Meskipun sepenuhnya dimiliki oleh Nike, Converse memiliki pemasaran, pengembangan, dan rantai pasokan sendiri yang beroperasi secara terpisah dari induknya. Namun, bukan berarti Converse tidak berkontribusi terhadap permasalahan yang dihadapi Nike.
Pada laporan terbaru, Converse hanya menyumbang 5 persen dari total penjualan Nike. Pendapatan Converse merosot hampir 20 persen menjadi US$495 juta pada kuartal ketiga. Perusahaan tersebut melaporkan pendapatannya pada Maret lalu.
Terlambat melakukan penyesuaian tren
Analis riset senior Jane Hali & Associates, Jessica Ramírez, mengatakan kinerja buruk Converse disebabkan oleh keterlambatan dalam mengadopsi tren yang menarik bagi generasi muda di tengah banyaknya pilihan sepatu. Masalah ini serupa dengan apa yang dialami Nike secara keseluruhan.
“Pilihan bagi konsumen saat ini sangatlah banyak,” ujarnya.

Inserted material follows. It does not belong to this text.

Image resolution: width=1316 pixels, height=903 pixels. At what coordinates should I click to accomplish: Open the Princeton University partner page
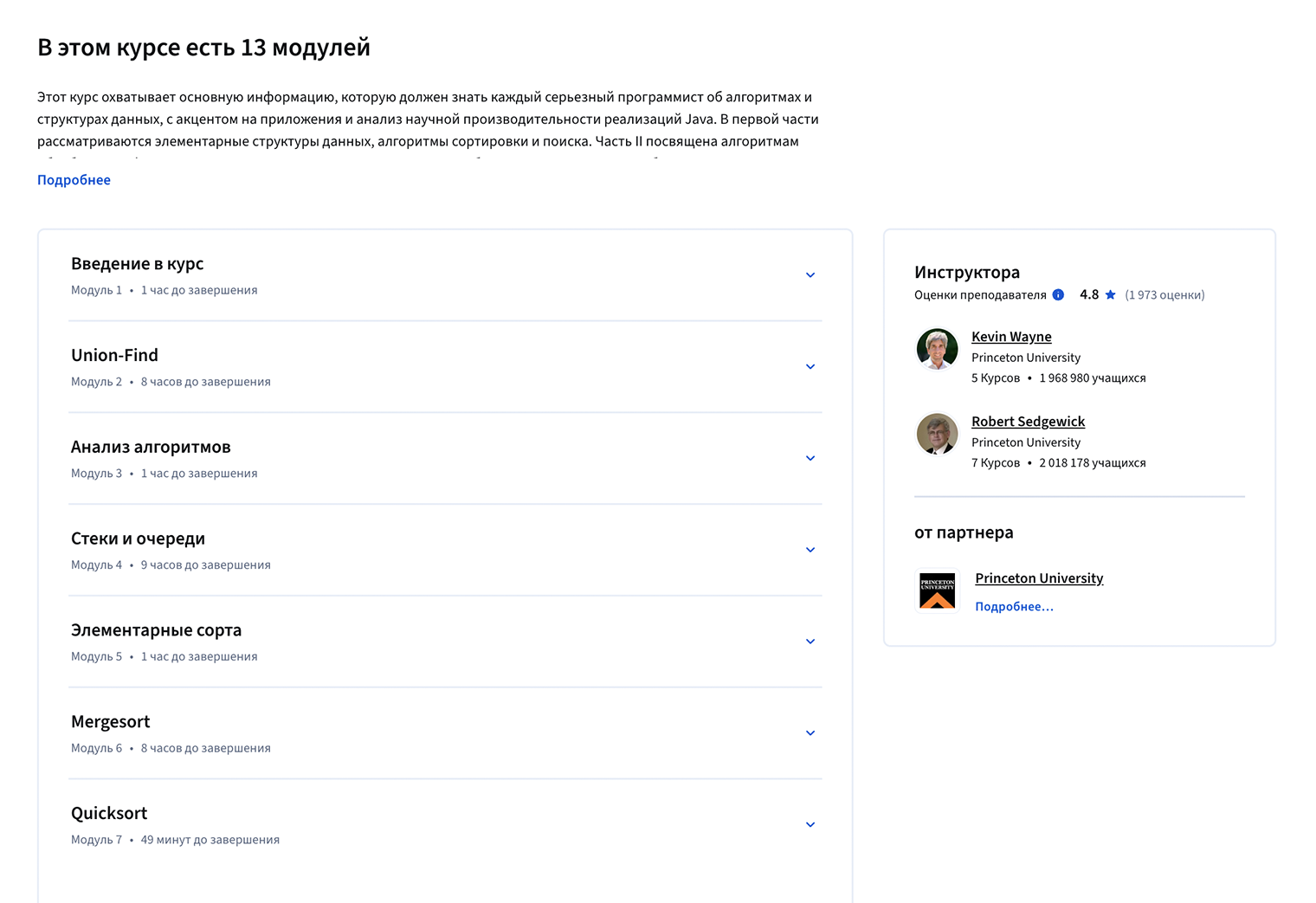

Ramírez mengatakan kebiasaan pada era-pandemi telah memberikan dampak bagi olahraga lari. Hal ini mendorong merek-merek seperti On dan Hoka yang mendominasi sektor sepatu olahraga karena mereka mampu menarik semakin banyak pelari biasa.
Merek sepatu asal Swiss, On, mencatatkan lonjakan penjualan hingga 29 persen secara tahunan pada kuartal pertama dengan mengantongi US$560 juta.
Hoka pun membuat langkah serupa dengan pertumbuhan penjualan sebesar 21,9 persen menjadi US$429,3 juta dari kuartal yang sama tahun sebelumnya.
Untuk sepatu gaya hidup, konsumen lebih memilih Adidas Samba dan Gazelle dibandingkan dengan Air Force 1 dan Air Jordan 1 yang pernah diandalkan Nike. Penjualan Adidas di Eropa meroket 14 persen pada kuartal terakhir, sebagian besar karena popularitas dua jenis sepatu klasik tersebut.